Bovenal is een zonnepark vanuit ecologisch perspectief vaak een beter alternatief dan de (mogelijke) monocultuur die voorheen op de gronden plaats vond, waarbij ik het (mogelijke eerdere) gebruik van bestrijdingsmiddelen dat met een zonnepark wordt vermeden nog even niet benoem.

Erkende deskundigen als Arcadis en Bureau Waardenburg geven ook aan dat biodiversiteit juist baat heeft bij zonneparken.
Echter, het is onmiskenbaar dat de grond onder een zonnepaneel minder neerslag en instraling krijgt te verwerken dan de grond waarboven niet zo een paneel aanwezig is, met de gevolgen van dien. 

So what?

Tot zover de analyse van deze zelfbenoemde deskundige op het gebied van grondgebonden zonneparken en ecologie. Maar wat wil ik nu bereiken met het bovenstaande?

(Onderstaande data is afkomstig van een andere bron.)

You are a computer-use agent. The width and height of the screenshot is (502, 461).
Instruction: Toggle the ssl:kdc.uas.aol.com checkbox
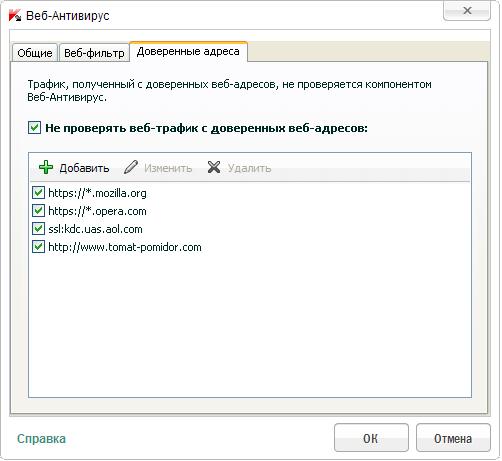click(x=38, y=229)
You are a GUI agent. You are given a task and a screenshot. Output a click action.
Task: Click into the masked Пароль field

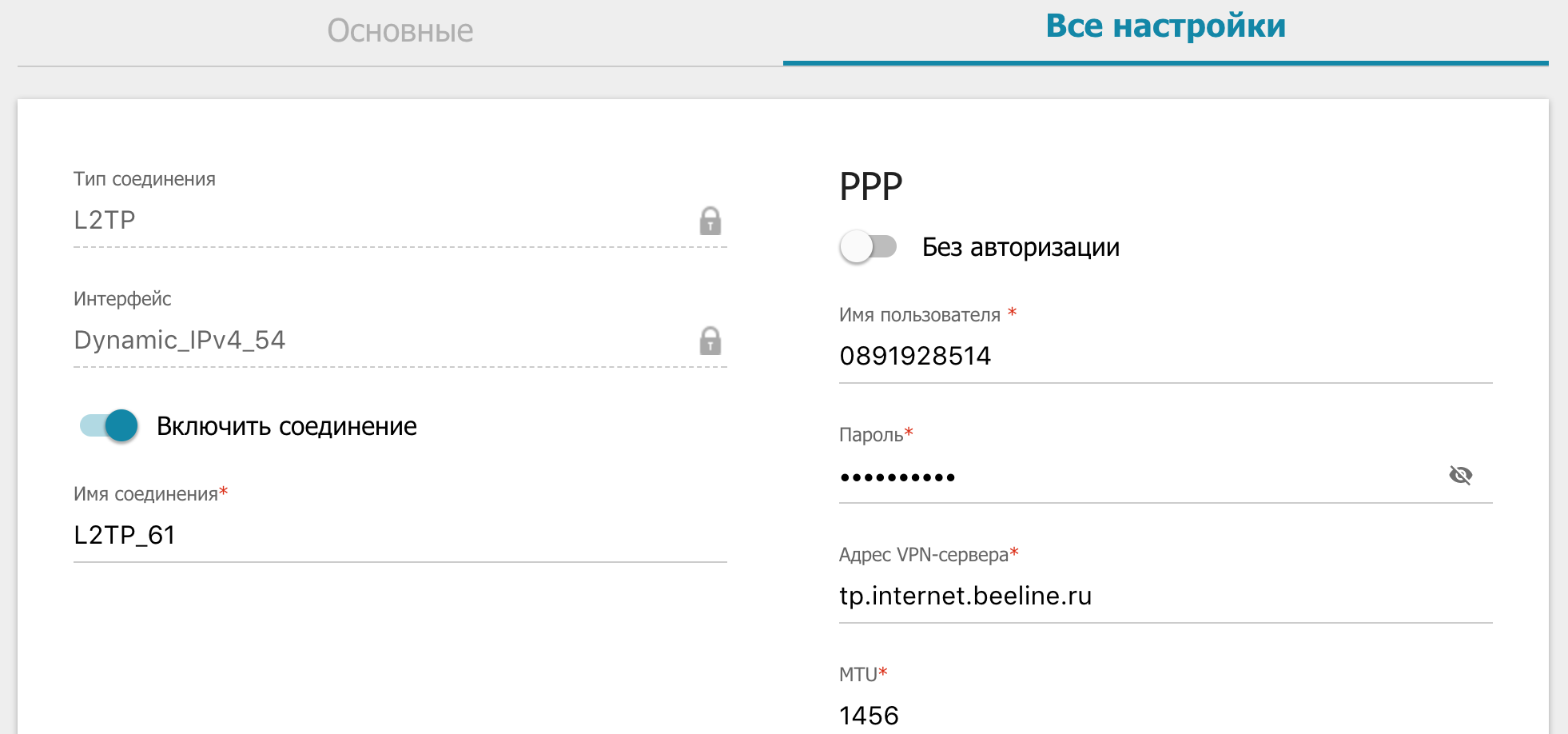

Dat is dat we op moeten passen met de framing dat zonneparken een ramp zouden zijn voor de ecologie. Of er al een ramp zou zijn of gaat ontstaan staat immers nog niet vast en behoeft nader wetenschappelijk onderzoek. Wat dat betreft ben ik dan ook blij met de Kamervragen van Antoinette Laan-Geselschap als dit zulk nader onderzoek aanjaagt, al was het alleen al omdat veel initiatiefnemers van zonneparken een “groen hart” hebben en de uitkomsten van onderzoeken zeker ter harte zullen nemen.

Tot die tijd denk ik dat het bevoegd gezag en ontwikkelaars moeten doen wat ze “op hun klompen” kunnen aanvoelen als ze op landbouw of braakliggende gronden gaan ontwikkelen, en dat is om de ecologie in de planvorming mee te nemen. Het is mijn overtuiging dat als aan de ecologie aandacht wordt besteed in de planvorming van een zonnepark nu al de ecologie in algemeenheid en zonneparken een win-winsituatie oplevert en dat dit door nader onderzoek bevestigd zal gaan worden.
[1] Lavinda Kok, Ton Schouten en Michiel Rutgers (RIVM), Nick van Eekeren (Louis Bolk Instituut), Wim van der Putten (NIOO-KNAW) en Gert Jan van den Born (PBL).